_Exercise details_
Repeat every line of the data exactly; the pictures stay out.

□ □ □ □

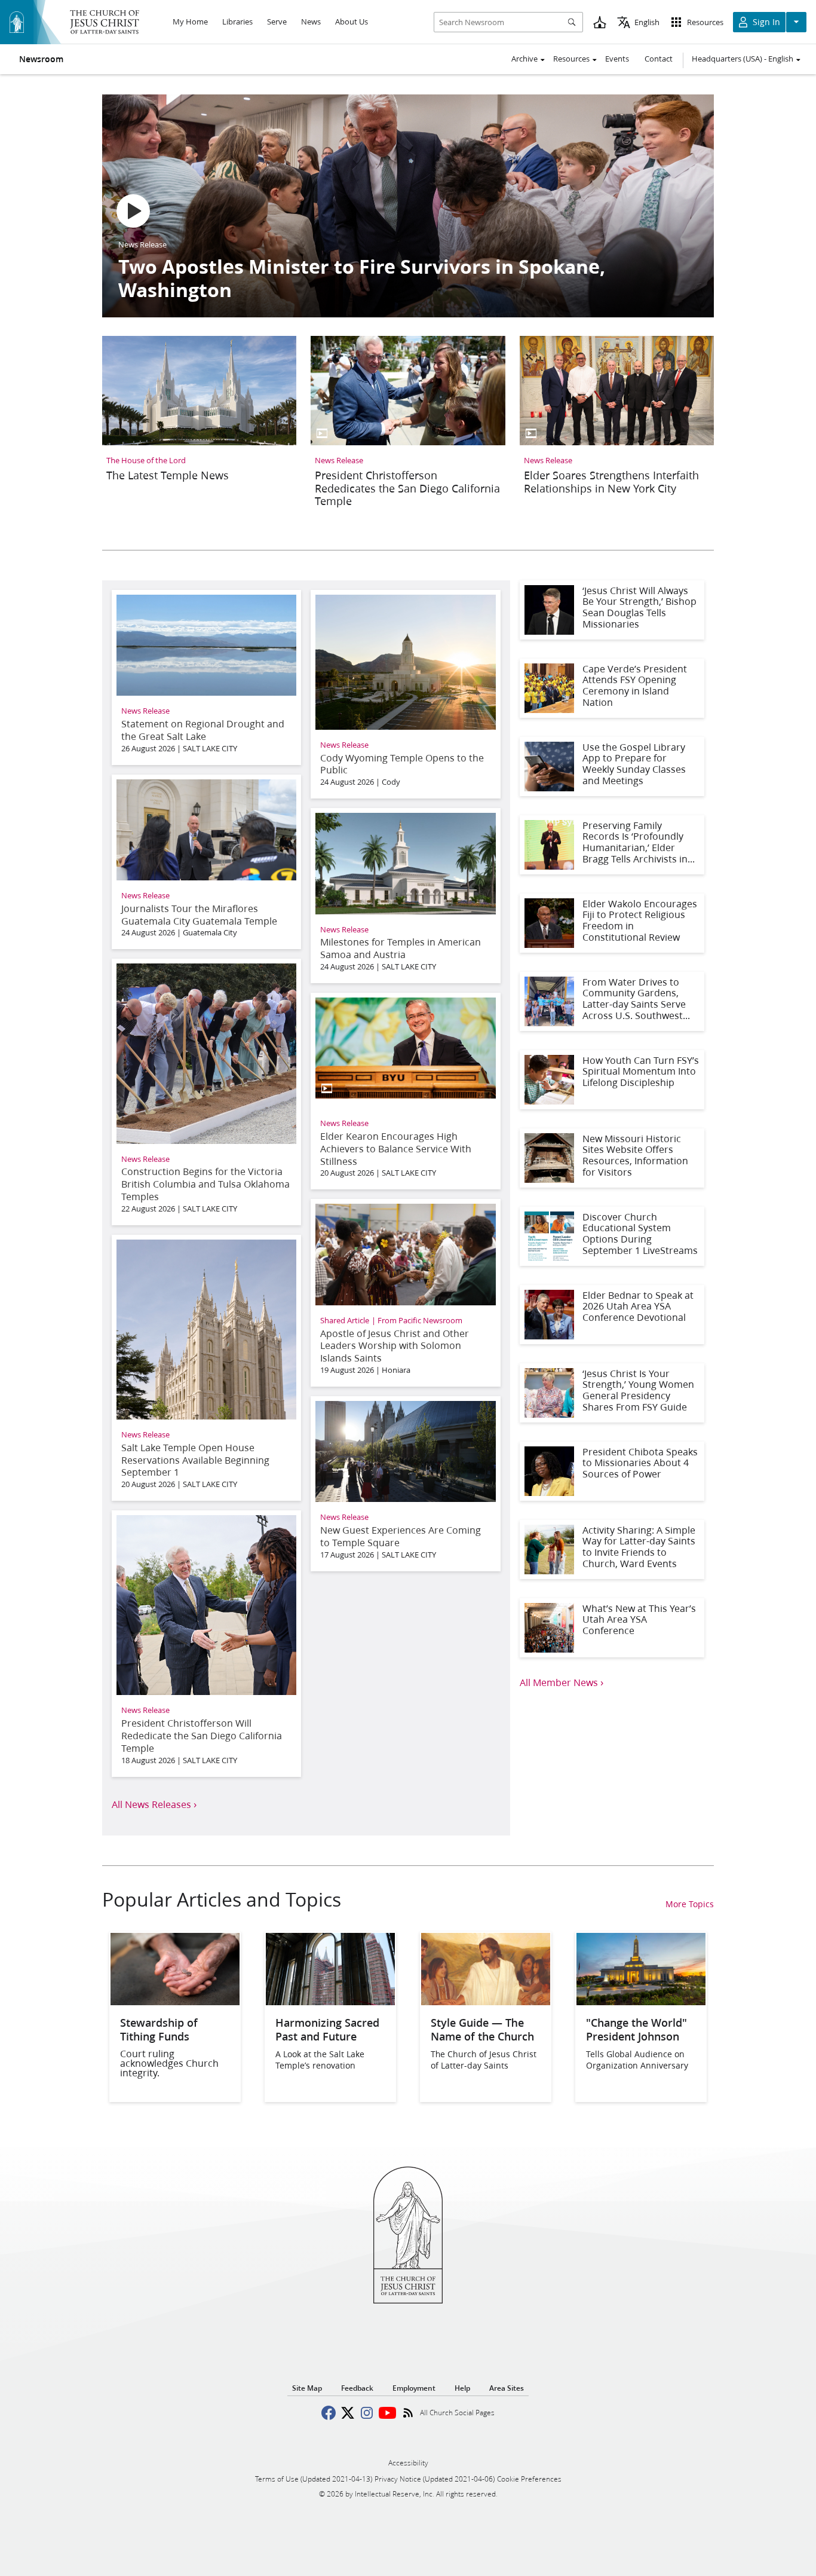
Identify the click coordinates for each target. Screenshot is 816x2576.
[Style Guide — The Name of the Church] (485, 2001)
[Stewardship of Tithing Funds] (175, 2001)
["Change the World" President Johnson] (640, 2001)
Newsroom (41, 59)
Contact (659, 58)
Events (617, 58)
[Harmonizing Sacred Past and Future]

□ □ □ □

_Exercise answer_
Identify the click coordinates for each target. Screenshot is 816x2576.
[Style Guide — The Name of the Church] (485, 2001)
[Stewardship of Tithing Funds] (175, 2001)
["Change the World" President Johnson] (640, 2001)
Newsroom (41, 59)
Contact (659, 58)
Events (617, 58)
[Harmonizing Sacred Past and Future]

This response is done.